Simulating, running the policy inference, and running the policy optimization are the most computationally expensive parts of the program, and greatly benefit from parallelization. However, the parallelization works out in a slightly annoying way because of the API boundaries of MuJoCo and libtorch. The MuJoCo C API does not have any built-in parallelization, but each robot instance is separate, so the workload of stepping every robot instance can be split evenly among some worker threads. On the other hand, it is quite slow to evaluate the policy for each model separately because of the libtorch and GPU API overhead. Instead, its much more performant to combine the model inputs for all the robot instances together into a single tensor and then let the GPU parallelize over the whole thing when the model is evaluated. I alternate between batching all the robot instances to run the model inference and stepping the physics simulation separately for each instance in a thread pool to maximize performance.
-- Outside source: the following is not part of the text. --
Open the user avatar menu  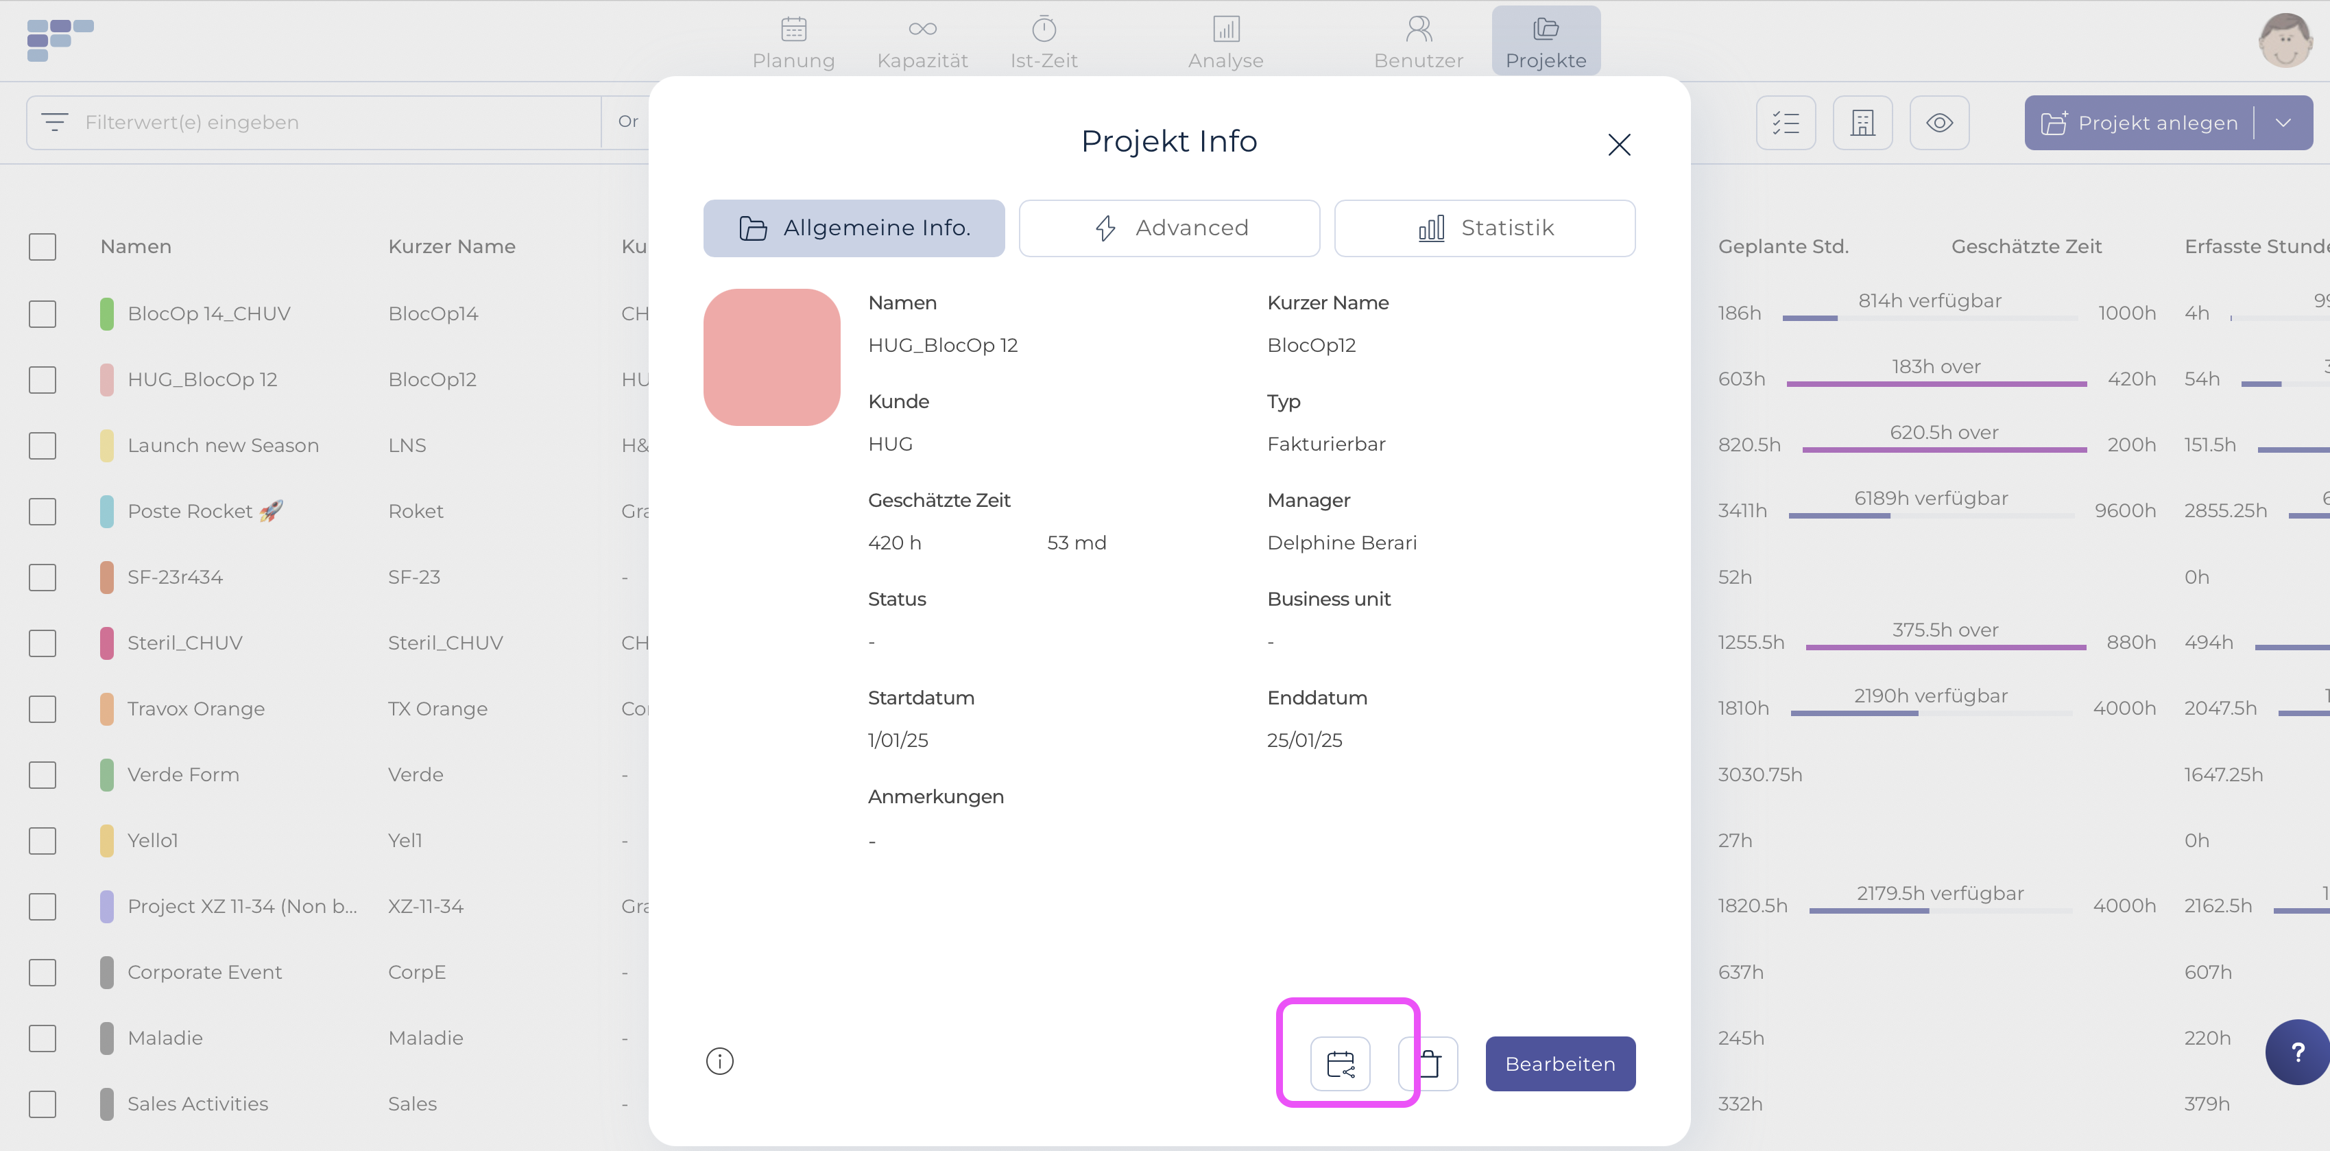pyautogui.click(x=2286, y=40)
After a specified number of simulation steps are performed, the data from those steps is collected, processed to calculate time-delayed rewards, and then used to update the model with gradient descent. Currently, the actual gradient descent calculations take up most of the computation time. My intuition says that my implementation is slow for some reason, but I haven't been able to figure out what I am doing wrong yet.
Electronics
The "CyberGear" actuators communicate over CANBUS, so for most of the wiring I can run just two power and two signal wires along each leg. That made it pretty simple to include small channels in the 3D printed covers to accomadate the minimal wiring needed for each leg. Unfortunately, a hexapod is a perfect star-topology network, which is not ideal for a CANBUS network, so instead I will split the legs into 3 pairs, each of which is a linear CANBUS network with the central microcontroller between a leg on each end. The microcontroller will only be used as an IO device between the sensors/actuators and the main computer; I chose a Pico-ICE combination microcontroller/FPGA because it has a lot of pins and can interface with pretty much any peripheral because of the FPGA.
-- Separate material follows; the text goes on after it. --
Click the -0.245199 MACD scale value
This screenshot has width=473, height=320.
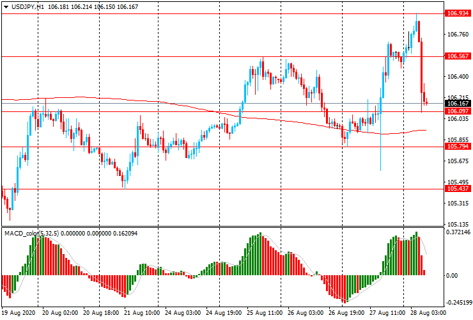point(458,303)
Since I plan on deploying a deep learning model to control the robot, and eventually do some vision processing, I plan on using a NVIDIA Jetson TX2 I've had lying around for a while as the main computer. The TX2 will connect to the microcontroller via USB, and will send motor commands and receive motor status reports and sensor readings over that connection. I'm currently working on understanding the communication protocol for the actuators and writing a library to construct and parse messages.
For the time being, I am planning on running the robot tethered for power and control. This saves me from having to worry about building a battery system and keeping the battery charged while testing stuff.